Boosted Trees can be used for regression-type and classification-type problems. [2][3]
There are many specific decision-tree algorithms. Notable ones include:
ID3 algorithm
C4.5 algorithm
CHi-squared Automatic Interaction Detector (CHAID). Performs multi-level splits when
computing classification trees.[4]
MARS: extends decision trees to better handle numerical data
Explanation-Based Learning
An Explanation-based Learning (EBL ) system accepts an example (i.e. a training example) and
explains what it learns from the example. The EBL system takes only the relevant aspects of
the training. This explanation is translated into particular form that a problem solving
program can understand. The explanation is generalized so that it can be used to solve other
problems.
PRODIGY is a system that integrates problem solving, planning, and learning methods in a
single architecture. It was originally conceived by Jaime Carbonell and Steven Minton, as an
AI system to test and develop ideas on the role that machine learning plays in planning and
problem solving. PRODIGY uses the EBL to acquire control rules.
The EBL module uses the results from the problem-solving trace (ie. Steps in solving
problems) that were generated by the central problem solver (a search engine that searches
over a problem space). It constructs explanations using an axiomatized theory that describes
both the domain and the architecture of the problem solver. The results are then translated
as control rules and added to the knowledge base. The control knowledge that contains
control rules is used to guide the search process effectively.
What is Reinforcement Learning?
Definition...
Reinforcement Learning is a type of Machine Learning, and thereby also a branch of Artificial
Intelligence. It allows machines and software agents to automatically determine the ideal
behaviour within a specific context, in order to maximize its performance.

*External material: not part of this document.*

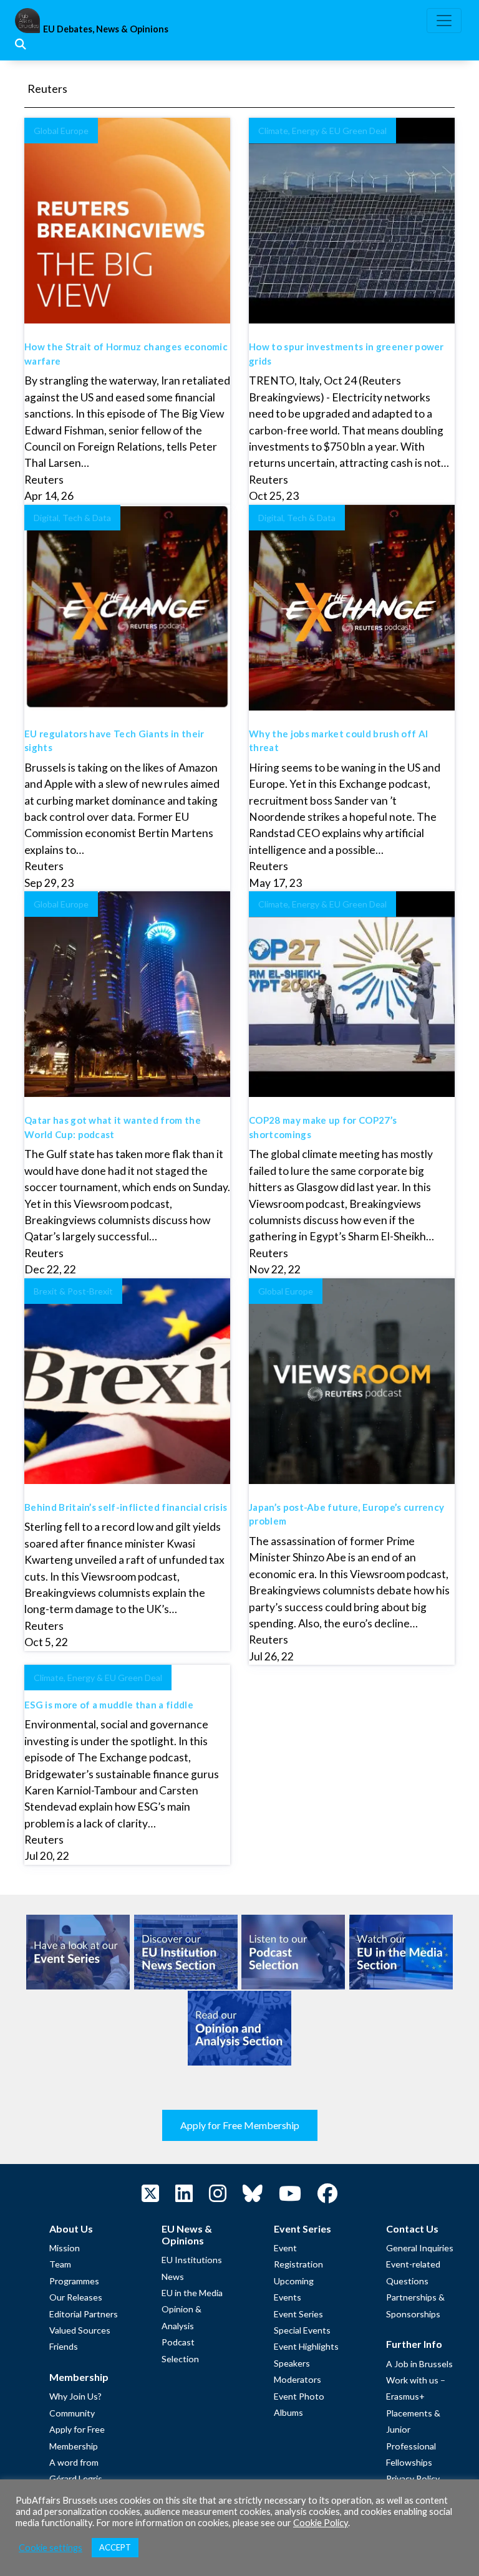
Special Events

Simple reward
feedback is required for the agent to learn its behaviour; this is known as the reinforcement
signal.
There are many different algorithms that tackle this issue. As a matter of fact, Reinforcement
Learning is defined by a specific type of problem, and all its solutions are classed as
Reinforcement Learning algorithms. In the problem, an agent is supposed decide the best
action to select based on his current state. When this step is repeated, the problem is known
as a Markov Decision Process.
Reinforcement Learning allows the machine or software agent to learn its behaviour based
on feedback from the environment. This behaviour can be learnt once and for all, or keep on
adapting as time goes by. If the problem is modelled with care, some Reinforcement Learning
algorithms can converge to the global optimum; this is the ideal behaviour that maximises
the reward.
This automated learning scheme implies that there is little need for a human expert who
knows about the domain of application. Much less time will be spent designing a solution,
since there is no need for hand-crafting complex sets of rules as with Expert Systems, and all
that is required is someone familiar with Reinforcement Learning.

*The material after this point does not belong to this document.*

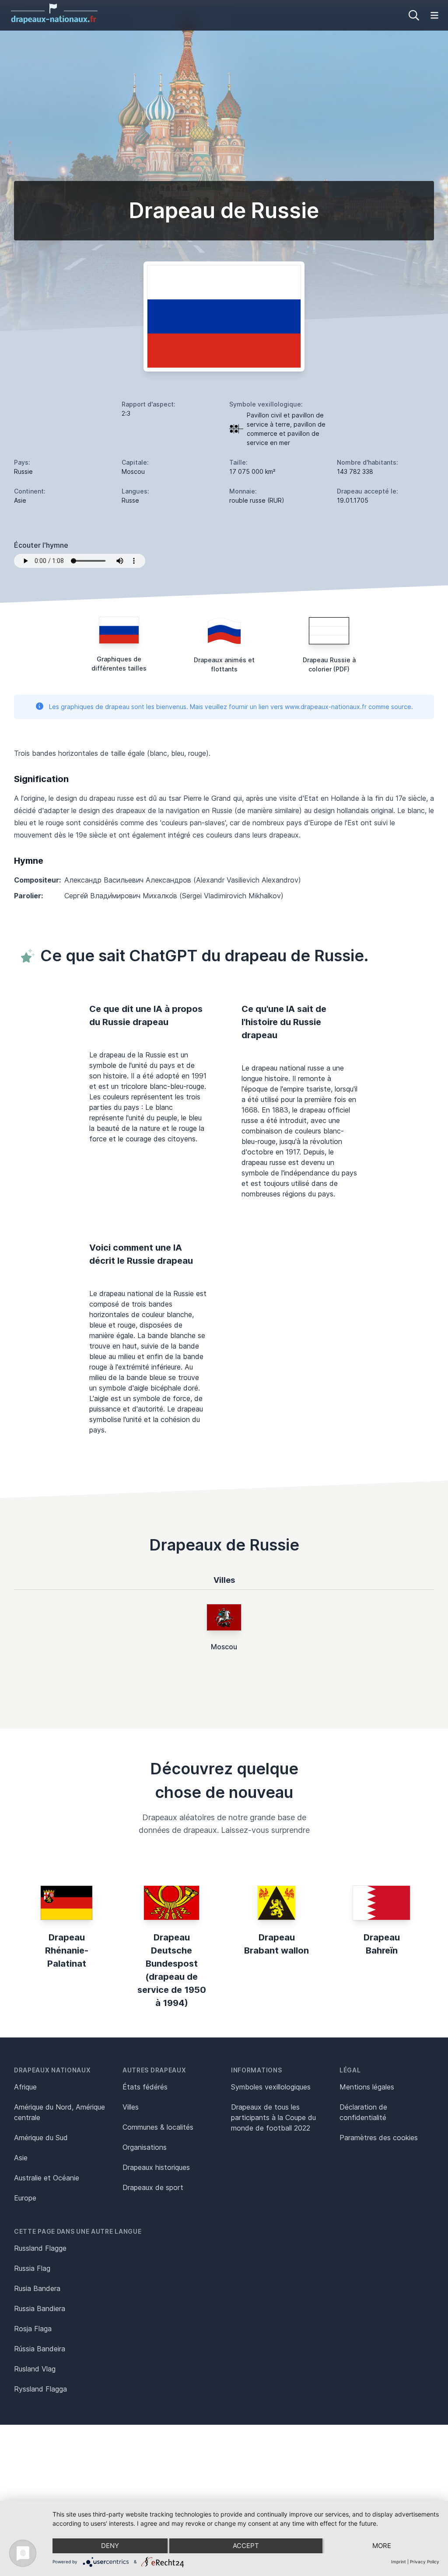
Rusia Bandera (37, 2288)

The possible applications of Reinforcement Learning are abundant, due to the genericness of
the problem specification. As a matter of fact, a very large number of problems in Artificial
Intelligence can be fundamentally mapped to a decision process. This is a distinct advantage,
since the same theory can be applied to many different domain specific problem with little
effort.
In practice, this ranges from controlling robotic arms to find the most efficient motor
combination, to robot navigation where collision avoidance behaviour can be learnt by
negative feedback from bumping into obstacles. Logic games are also well-suited to
Reinforcement Learning, as they are traditionally defined as a sequence of decisions: games
such as poker, back-gammom, othello, chess have been tackled more or less succesfully.